Speaker ID is the sleeper biometric function speech apps need to nail
Speaker identification is the kind of biometric block-and-tackle tech feature that gets overlooked by vendors and even buyers in favor of marquee capabilities. Myriad fonts are great in business word processing software, but who would use the app without competent spell-checking?
A new report by a speech-recognition company hints at how biometric speaker identification, if done competently, will help deliver the most value in speech apps in the age of COVID-19.
As with most coverage of advanced B-to-B and B-to-C autonomous speech apps the report, by Speechmatics, features and roles that will have the biggest commercial impact — as well it should. The top voice apps expected to have the largest commercial impact in 2021 are Web conferencing transcription and customer experience and analytics.
But down in the single-digit survey results is a speaker identification thread that demands attention.
The disastrous effects of the coronavirus pandemic is turning the technology-dependent world into watchers of live-streaming meetings. Citing industry estimates, the report states that by 2023, the global speech recognition market will be $16 billion.
Identifying who is speaking is important during events, especially those with many active participants when conversations can get chaotic. It also is important for transcriptions of those events, another overlooked aspect of life with COVID.
Speaker diarization is an increasingly important function. It is the autonomous method of partitioning an audio input stream into homogeneous segments by speaker, typically using voice biometrics. And it is a difficult chore.
It only works if a speech algorithm can pick out individuals speaking in multiple languages with differing accents and dialects (a significant angle parsed in the report). It also needs to hear through environmental noise, cross talk, impassioned deliveries and various speaking styles.

Collected data entries
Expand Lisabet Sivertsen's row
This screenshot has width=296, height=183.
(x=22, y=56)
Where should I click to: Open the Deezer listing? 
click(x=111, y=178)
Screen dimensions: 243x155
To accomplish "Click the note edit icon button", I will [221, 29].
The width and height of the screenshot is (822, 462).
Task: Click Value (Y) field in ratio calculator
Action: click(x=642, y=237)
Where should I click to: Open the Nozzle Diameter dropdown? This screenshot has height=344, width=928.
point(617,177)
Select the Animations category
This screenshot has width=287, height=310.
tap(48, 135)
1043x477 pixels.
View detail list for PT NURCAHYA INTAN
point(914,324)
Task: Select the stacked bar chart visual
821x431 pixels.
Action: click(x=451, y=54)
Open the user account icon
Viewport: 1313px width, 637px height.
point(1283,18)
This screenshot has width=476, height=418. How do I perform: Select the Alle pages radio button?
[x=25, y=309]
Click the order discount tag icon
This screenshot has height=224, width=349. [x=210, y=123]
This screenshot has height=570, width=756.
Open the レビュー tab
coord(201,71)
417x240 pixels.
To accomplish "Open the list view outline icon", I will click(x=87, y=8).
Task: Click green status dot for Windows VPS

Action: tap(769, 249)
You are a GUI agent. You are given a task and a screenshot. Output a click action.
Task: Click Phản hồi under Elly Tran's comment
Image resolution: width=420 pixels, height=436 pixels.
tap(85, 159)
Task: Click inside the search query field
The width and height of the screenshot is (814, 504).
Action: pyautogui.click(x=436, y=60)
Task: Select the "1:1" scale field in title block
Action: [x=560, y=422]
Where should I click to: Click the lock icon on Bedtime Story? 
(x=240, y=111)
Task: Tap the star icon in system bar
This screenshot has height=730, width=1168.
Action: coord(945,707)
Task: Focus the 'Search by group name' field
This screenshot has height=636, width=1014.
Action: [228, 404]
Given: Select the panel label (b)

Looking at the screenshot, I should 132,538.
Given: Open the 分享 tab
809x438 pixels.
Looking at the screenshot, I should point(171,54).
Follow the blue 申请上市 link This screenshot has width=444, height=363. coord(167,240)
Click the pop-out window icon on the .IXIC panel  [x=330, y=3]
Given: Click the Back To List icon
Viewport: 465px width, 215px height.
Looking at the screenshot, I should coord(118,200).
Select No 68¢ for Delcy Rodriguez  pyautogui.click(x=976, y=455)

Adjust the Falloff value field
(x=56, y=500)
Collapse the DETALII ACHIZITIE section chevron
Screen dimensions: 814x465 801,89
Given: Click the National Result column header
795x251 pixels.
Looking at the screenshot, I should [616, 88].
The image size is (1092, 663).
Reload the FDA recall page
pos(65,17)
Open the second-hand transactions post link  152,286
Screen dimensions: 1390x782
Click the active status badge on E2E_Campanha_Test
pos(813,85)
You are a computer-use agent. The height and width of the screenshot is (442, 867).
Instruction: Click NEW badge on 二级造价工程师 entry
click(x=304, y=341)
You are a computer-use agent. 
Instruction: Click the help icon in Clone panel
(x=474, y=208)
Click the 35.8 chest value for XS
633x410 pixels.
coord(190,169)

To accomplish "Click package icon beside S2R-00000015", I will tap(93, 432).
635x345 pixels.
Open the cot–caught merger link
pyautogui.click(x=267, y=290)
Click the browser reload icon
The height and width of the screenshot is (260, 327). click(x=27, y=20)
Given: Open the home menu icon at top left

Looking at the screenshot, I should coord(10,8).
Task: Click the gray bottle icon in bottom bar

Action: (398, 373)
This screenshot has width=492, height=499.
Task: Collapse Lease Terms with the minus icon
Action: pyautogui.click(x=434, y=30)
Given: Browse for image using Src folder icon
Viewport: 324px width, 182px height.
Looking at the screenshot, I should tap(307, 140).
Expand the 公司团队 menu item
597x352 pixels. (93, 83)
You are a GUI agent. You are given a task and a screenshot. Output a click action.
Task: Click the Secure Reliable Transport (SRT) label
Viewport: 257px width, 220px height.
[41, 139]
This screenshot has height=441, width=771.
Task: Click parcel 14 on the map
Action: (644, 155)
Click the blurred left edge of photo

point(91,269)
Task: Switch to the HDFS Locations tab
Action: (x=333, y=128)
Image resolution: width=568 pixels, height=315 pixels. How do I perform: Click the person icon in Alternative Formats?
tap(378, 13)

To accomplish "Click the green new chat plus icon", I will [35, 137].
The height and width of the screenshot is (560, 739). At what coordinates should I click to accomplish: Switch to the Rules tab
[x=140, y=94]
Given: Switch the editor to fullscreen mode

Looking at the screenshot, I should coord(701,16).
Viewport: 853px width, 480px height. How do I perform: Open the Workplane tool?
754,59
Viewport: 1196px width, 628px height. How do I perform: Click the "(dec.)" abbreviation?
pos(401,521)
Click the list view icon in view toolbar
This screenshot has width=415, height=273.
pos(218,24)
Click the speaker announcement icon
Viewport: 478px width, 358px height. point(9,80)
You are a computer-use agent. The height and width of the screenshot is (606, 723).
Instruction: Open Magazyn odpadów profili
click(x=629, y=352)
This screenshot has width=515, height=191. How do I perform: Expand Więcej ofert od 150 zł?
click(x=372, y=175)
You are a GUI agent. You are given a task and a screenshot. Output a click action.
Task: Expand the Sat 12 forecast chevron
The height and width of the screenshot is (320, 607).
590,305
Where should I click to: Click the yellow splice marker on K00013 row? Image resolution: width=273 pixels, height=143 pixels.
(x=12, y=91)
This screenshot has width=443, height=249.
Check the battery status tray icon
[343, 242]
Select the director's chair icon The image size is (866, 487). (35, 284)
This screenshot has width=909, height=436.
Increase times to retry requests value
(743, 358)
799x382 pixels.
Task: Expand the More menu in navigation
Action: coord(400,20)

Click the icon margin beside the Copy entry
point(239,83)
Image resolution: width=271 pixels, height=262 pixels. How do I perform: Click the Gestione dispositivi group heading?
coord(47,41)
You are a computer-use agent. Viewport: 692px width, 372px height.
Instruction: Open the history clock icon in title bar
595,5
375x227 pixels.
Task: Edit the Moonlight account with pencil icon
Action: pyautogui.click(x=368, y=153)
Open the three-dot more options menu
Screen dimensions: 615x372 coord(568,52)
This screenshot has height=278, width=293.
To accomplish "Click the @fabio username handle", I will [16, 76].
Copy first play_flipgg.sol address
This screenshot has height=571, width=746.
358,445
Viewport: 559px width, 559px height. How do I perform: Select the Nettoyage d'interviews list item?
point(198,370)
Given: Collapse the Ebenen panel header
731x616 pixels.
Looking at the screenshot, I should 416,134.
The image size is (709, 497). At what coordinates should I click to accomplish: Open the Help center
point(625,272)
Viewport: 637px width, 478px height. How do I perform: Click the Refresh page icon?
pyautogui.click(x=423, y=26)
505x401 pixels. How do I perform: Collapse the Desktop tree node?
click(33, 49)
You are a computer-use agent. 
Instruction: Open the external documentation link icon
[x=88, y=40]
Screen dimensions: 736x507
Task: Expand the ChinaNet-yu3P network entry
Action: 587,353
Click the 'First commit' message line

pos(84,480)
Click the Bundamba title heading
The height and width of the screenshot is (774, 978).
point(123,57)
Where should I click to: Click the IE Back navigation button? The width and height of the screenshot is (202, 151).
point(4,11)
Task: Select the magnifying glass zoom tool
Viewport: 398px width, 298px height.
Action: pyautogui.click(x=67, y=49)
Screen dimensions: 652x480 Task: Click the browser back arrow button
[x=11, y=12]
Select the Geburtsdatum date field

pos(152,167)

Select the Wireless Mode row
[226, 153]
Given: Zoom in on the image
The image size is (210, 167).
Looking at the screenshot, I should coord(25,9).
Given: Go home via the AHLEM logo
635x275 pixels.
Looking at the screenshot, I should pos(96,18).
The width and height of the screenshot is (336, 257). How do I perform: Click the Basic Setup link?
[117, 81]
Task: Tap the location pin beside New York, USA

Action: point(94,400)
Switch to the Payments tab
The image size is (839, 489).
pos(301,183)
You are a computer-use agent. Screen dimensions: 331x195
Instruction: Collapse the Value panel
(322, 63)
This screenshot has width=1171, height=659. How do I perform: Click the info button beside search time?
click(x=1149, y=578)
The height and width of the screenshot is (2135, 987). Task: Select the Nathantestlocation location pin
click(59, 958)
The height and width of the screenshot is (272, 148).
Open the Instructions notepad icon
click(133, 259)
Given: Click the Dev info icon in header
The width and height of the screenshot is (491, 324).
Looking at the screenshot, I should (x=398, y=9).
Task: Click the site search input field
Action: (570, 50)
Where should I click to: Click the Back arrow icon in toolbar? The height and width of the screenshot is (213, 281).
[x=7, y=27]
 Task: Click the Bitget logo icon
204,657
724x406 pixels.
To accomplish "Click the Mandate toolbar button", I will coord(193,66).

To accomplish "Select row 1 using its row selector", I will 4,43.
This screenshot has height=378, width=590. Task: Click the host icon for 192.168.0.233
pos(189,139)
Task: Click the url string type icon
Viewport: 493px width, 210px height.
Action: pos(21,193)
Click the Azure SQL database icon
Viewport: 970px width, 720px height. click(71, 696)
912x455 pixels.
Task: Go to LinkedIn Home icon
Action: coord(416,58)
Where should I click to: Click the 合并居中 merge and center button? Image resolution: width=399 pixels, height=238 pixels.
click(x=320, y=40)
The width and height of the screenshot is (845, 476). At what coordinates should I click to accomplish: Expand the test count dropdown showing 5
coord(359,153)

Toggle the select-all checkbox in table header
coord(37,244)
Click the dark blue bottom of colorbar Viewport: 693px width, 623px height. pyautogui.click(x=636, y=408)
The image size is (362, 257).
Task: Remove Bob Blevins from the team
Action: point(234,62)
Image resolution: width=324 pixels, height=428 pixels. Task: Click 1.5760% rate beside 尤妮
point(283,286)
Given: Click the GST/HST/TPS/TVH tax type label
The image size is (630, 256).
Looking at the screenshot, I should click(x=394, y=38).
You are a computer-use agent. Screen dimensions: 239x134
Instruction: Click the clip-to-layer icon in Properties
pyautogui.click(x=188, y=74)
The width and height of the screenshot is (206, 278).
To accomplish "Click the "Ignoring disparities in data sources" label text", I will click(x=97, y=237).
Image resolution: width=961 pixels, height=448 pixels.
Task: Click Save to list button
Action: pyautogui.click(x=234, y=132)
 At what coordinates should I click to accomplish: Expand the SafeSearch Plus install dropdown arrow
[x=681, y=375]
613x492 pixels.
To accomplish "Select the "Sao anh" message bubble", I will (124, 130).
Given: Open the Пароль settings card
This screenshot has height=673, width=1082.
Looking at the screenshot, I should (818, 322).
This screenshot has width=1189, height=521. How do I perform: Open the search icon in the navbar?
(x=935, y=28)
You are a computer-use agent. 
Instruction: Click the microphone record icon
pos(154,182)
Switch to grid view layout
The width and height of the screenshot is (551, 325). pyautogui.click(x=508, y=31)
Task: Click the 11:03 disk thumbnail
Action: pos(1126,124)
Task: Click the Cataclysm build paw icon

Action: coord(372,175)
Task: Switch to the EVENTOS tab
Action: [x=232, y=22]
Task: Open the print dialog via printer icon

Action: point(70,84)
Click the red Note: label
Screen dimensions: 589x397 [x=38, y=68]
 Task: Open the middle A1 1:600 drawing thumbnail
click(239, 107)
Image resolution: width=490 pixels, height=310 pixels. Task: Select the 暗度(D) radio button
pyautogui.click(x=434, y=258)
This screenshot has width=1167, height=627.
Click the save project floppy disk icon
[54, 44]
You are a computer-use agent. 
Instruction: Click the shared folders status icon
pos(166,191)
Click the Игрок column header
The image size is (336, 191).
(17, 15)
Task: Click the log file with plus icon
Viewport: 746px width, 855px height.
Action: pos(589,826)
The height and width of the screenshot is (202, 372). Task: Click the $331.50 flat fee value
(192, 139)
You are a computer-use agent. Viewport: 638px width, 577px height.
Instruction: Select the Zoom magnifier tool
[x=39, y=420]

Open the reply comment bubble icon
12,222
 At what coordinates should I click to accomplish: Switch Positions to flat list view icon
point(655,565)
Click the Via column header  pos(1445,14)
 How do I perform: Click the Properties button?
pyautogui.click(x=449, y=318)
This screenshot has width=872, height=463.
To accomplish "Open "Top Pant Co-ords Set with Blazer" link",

WORK INSTRUCTIONS:
1. According to the speaker identification article, what will the global speech recognition market be worth by 2023?
2. Reproduce the speaker identification article, everything from "As with most" down to "experience and analytics.".
None of these entries is needed for the work.

RESULTS BY TASK:
1. $16 billion

2.
As with most coverage of advanced B-to-B and B-to-C autonomous speech apps the report, by Speechmatics, features and roles that will have the biggest commercial impact — as well it should. The top voice apps expected to have the largest commercial impact in 2021 are Web conferencing transcription and customer experience and analytics.